_Source data_
- - -
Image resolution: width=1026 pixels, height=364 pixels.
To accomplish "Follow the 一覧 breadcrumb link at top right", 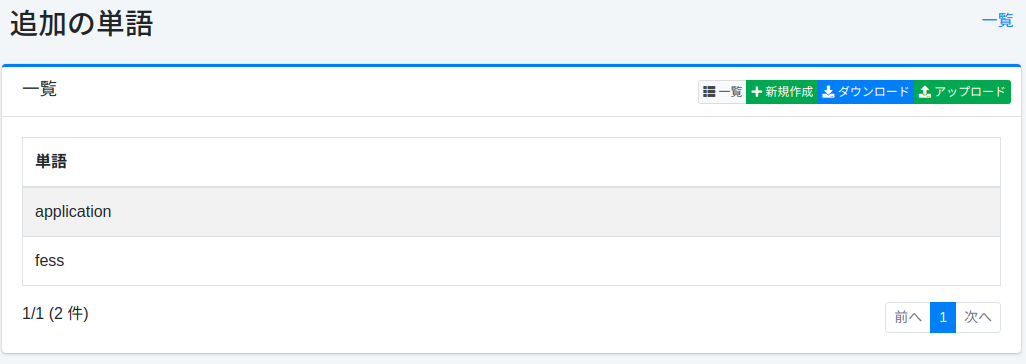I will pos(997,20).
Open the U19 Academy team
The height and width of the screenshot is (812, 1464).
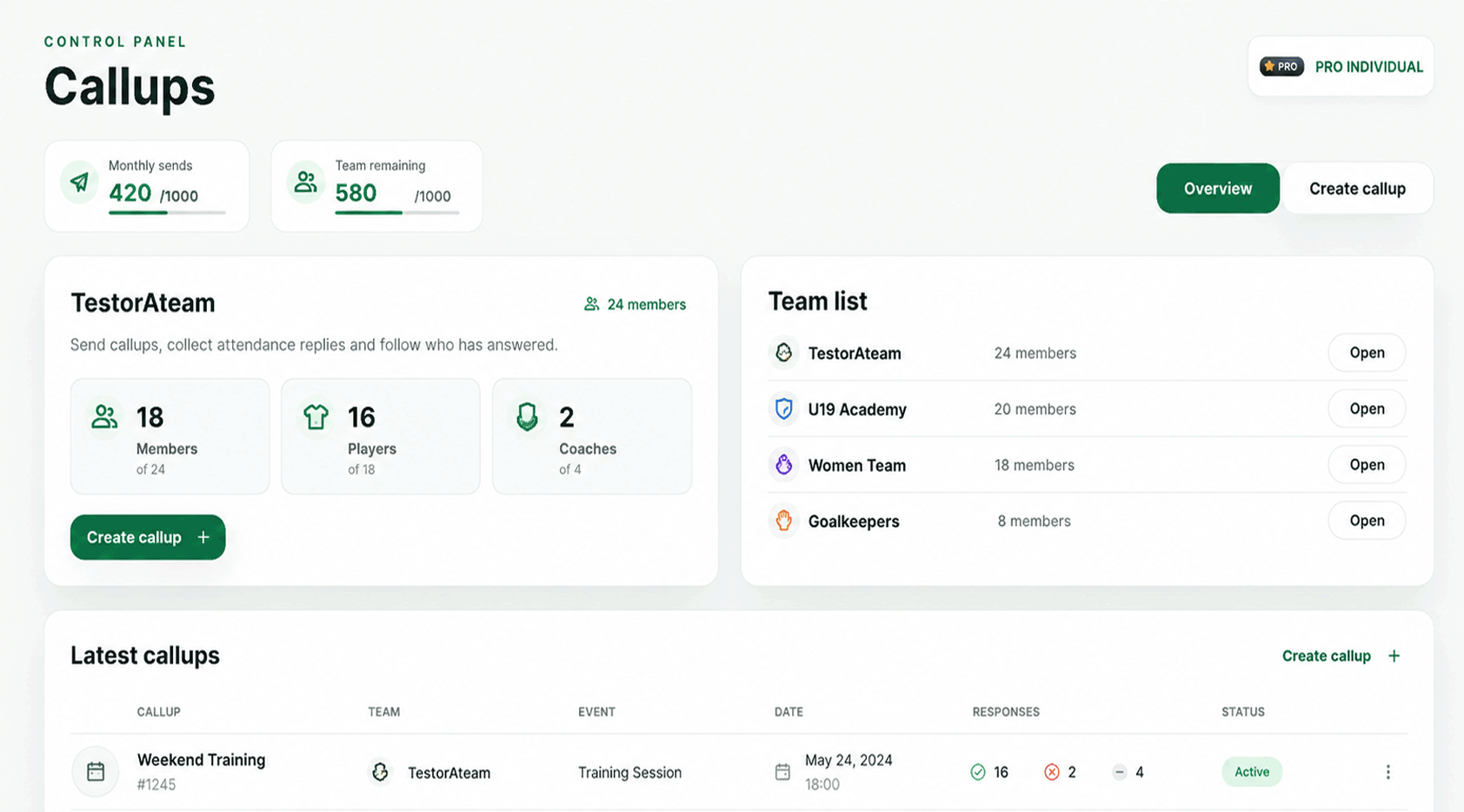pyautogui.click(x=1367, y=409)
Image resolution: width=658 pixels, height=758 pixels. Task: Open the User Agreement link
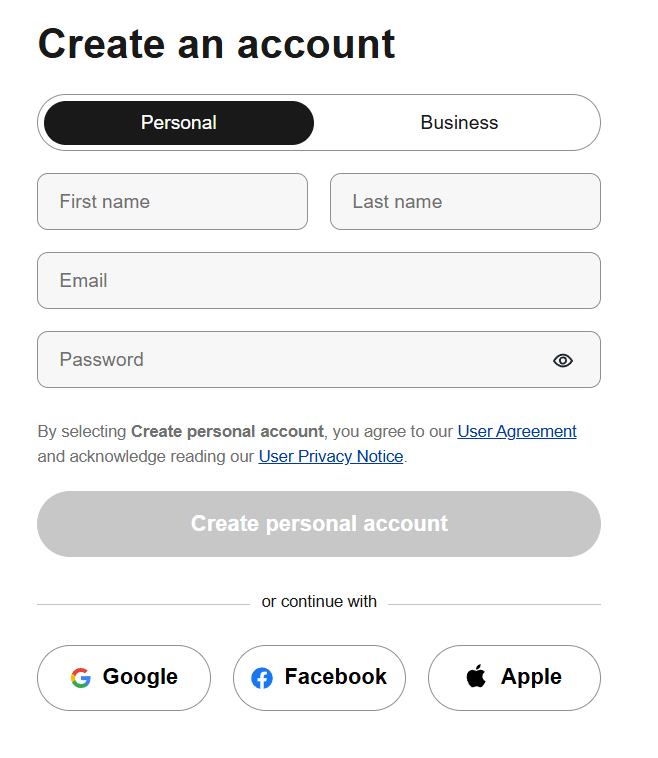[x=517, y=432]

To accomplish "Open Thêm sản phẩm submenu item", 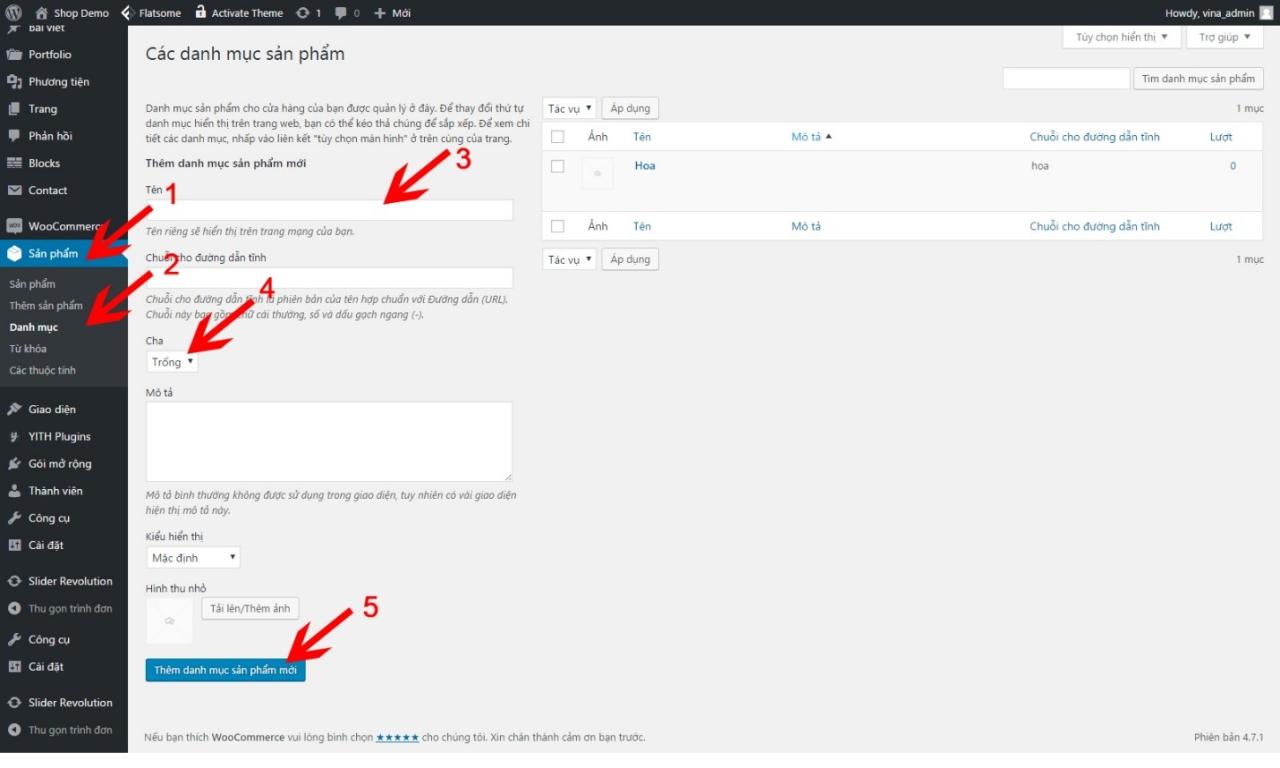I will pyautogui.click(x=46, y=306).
- - -
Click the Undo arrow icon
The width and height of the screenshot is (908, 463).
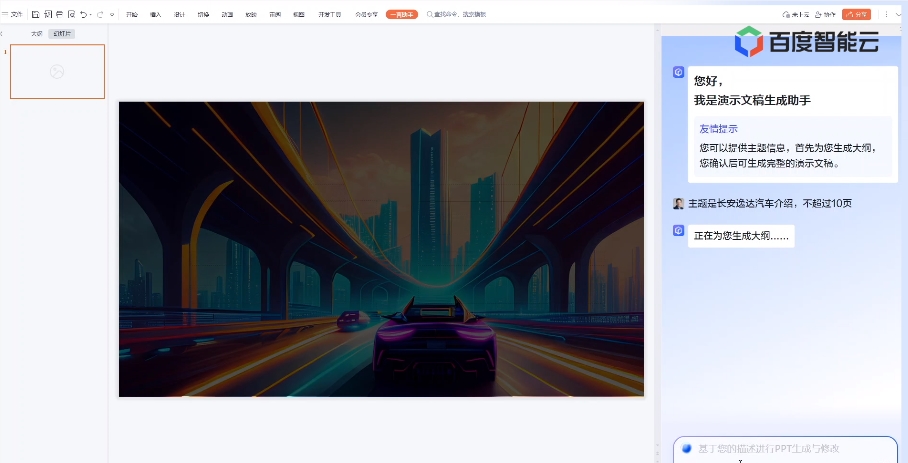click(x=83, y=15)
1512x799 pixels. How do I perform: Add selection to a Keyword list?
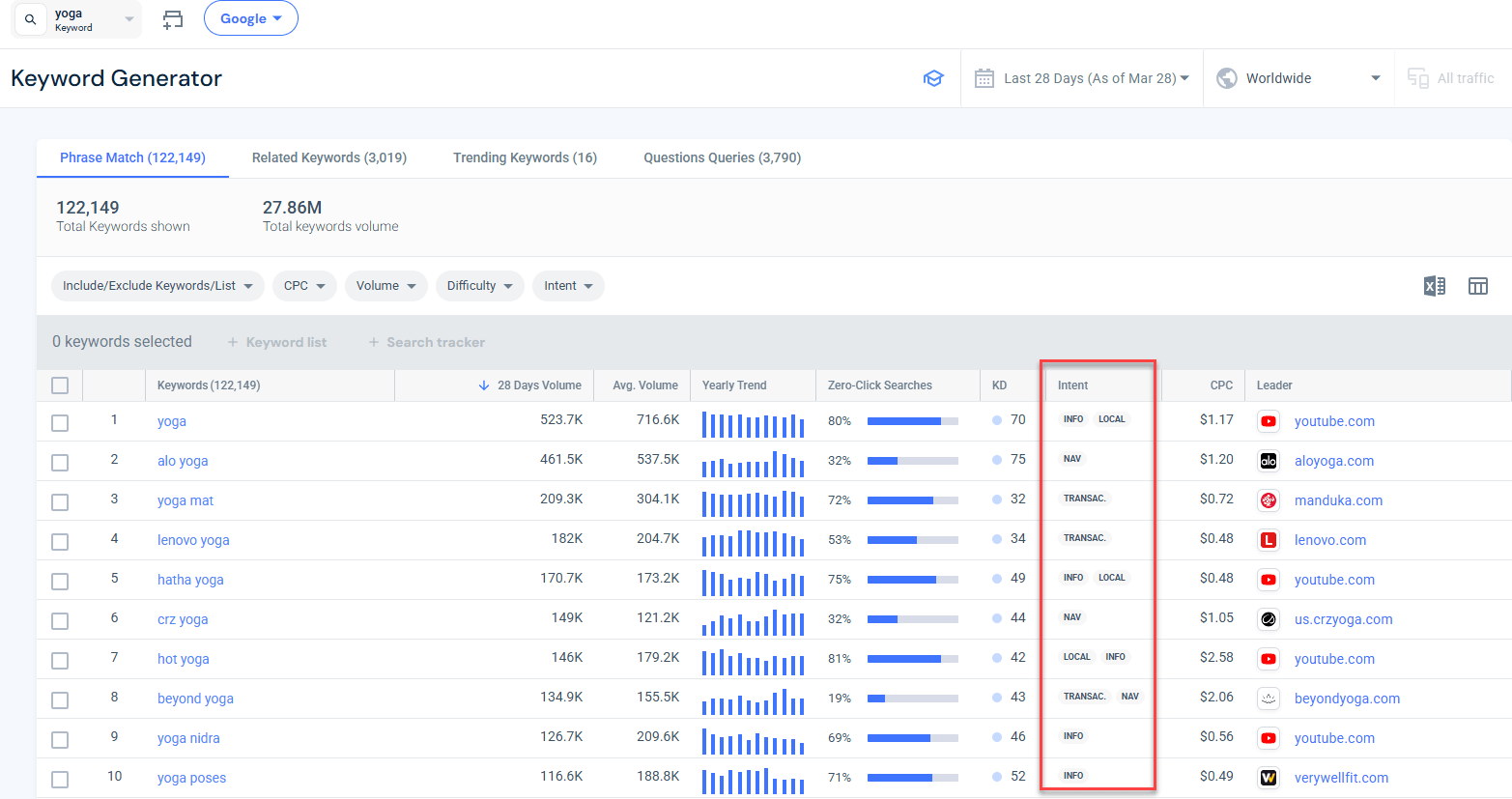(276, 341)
- - -
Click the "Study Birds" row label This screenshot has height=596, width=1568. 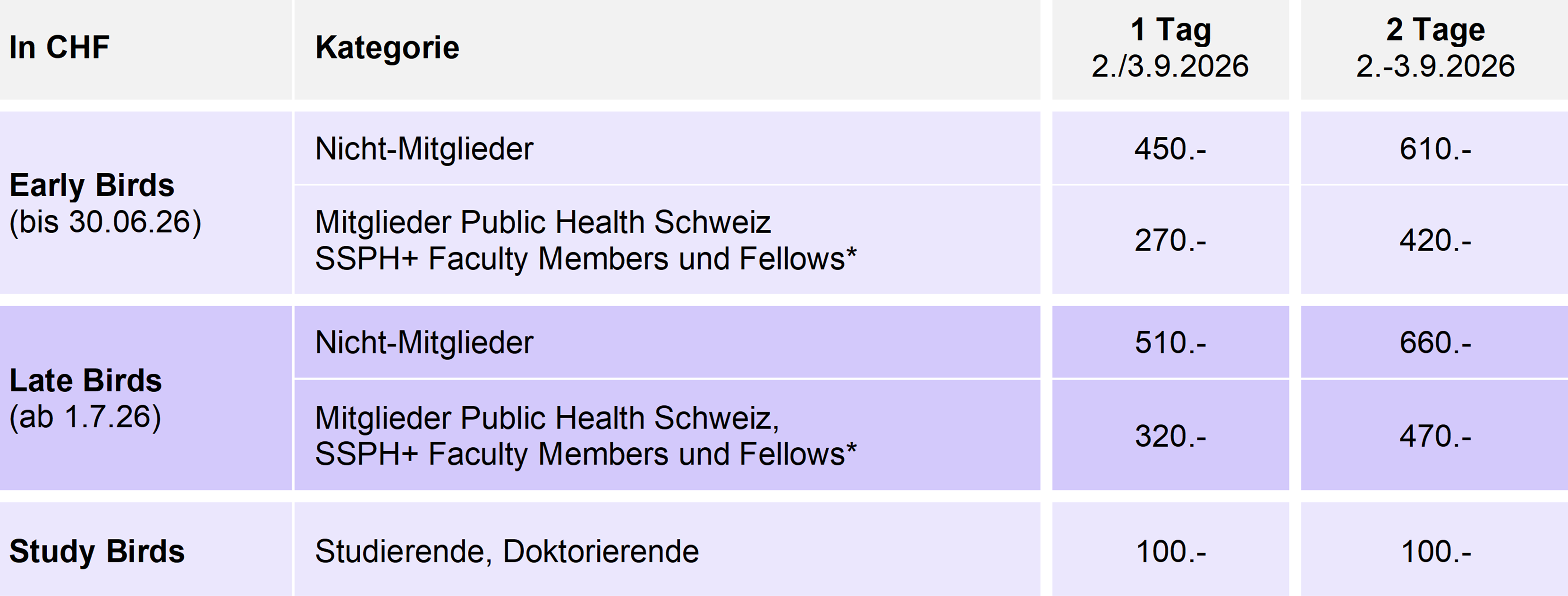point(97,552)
- - -
_What to work on_
Reproduce word for word the lines above, starting with the line that contains "Open the U19 Academy team" and going on through the line that contains "[x=517, y=432]". Leave the pictures out of your answer.

_Written response_
Open the U19 Academy team
The height and width of the screenshot is (812, 1464).
pyautogui.click(x=1367, y=409)
Image resolution: width=658 pixels, height=758 pixels. Task: Open the User Agreement link
[x=517, y=432]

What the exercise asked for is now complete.